Liquidity and Capital Resources

        Net cash provided by operating activities for the three months ended July 31, 2003 was approximately $4.1 million compared to approximately $13.5 million for the three months ended July 31, 2002. Net cash used in investing activities was approximately $0.3 million for the three months ended July 31, 2003 compared to approximately $0.5 million for the three months ended July 31, 2002. Net cash used in financing activities was approximately $0.4 million for the three months ended July 31, 2003 compared to approximately $0.7 million for the three months ended July 31, 2002.

        Capital expenditures totaling approximately $2.5 million are planned for fiscal 2004, including amounts for information technology initiatives, computer hardware, software, and furniture and office equipment. In addition, we will be required to pay $4 million in cash upon finalization of the settlement of the shareholder lawsuits. We expect this payment to be made in fiscal 2004.

        On March 13, 2003, we entered into a loan agreement with Wells Fargo Bank, N.A (Wells Fargo) as agent and Century Business Credit Corp, an affiliate of Wells Fargo, as collateral agent and lender for a $35 million line of credit that expires in March 2005. This replaced our previous line of credit with Washington Mutual Bank that expired on March 31, 2003. Our current loan agreement contains certain restrictive covenants covering minimum net worth, minimum working capital and maximum capital expenditures. These financial covenants require that we maintain a tangible net worth of at least $50 million and working capital of at least $35 million at all times; and capital expenditures are not to exceed $2.5 million in the fiscal year 2004 and 2005. We were in compliance with these covenants at July 31, 2003.

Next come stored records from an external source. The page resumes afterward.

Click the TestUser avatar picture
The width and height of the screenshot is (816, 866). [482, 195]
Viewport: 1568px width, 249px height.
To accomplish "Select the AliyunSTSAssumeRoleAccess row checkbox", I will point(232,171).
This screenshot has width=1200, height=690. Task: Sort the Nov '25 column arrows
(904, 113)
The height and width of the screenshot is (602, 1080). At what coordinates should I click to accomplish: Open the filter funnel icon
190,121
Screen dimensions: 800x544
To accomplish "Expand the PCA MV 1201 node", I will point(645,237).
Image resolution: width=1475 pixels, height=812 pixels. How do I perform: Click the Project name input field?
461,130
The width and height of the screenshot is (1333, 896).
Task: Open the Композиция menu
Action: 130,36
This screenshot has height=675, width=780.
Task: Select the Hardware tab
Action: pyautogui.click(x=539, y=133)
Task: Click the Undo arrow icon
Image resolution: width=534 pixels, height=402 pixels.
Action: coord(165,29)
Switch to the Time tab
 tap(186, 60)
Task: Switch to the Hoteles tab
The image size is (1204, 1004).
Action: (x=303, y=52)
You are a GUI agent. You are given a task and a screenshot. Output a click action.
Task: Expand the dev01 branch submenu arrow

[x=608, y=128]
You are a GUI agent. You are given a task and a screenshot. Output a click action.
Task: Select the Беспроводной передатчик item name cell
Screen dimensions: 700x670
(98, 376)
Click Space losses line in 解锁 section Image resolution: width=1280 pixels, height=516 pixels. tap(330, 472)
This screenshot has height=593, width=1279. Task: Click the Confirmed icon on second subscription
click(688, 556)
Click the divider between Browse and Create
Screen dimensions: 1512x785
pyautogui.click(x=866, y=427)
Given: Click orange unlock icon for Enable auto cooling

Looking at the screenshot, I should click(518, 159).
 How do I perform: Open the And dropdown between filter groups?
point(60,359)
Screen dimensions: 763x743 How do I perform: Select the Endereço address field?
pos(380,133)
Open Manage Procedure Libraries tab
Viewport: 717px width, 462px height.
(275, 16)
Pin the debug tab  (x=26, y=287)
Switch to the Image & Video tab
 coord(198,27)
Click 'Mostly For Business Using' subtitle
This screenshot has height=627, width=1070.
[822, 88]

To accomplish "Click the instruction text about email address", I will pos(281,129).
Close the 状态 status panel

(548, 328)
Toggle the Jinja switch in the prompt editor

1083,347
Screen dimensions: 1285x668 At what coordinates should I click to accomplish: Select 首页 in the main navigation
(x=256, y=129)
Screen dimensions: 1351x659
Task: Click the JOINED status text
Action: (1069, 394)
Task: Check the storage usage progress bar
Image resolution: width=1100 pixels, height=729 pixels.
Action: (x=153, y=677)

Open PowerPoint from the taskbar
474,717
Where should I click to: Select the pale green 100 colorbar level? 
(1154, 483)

        We believe that cash on hand and cash generated from ongoing operations, as well as our ability to borrow under bank lines of credit will be sufficient to meet our cash requirements in the short-term and during the current fiscal year. We also have available alternative sources of financing, including factoring our accounts receivable and financing our capital expenditures with leases. Although these methods of financing are currently available to us, we do not anticipate using alternative sources of financing in the short-term or during the current fiscal year. However, our capital needs will depend on many factors, including our growth rate, the need to finance increased production and inventory levels, the success of our various sales and marketing programs, expenses associated with the risks and uncertainties related to our restatement and various other factors.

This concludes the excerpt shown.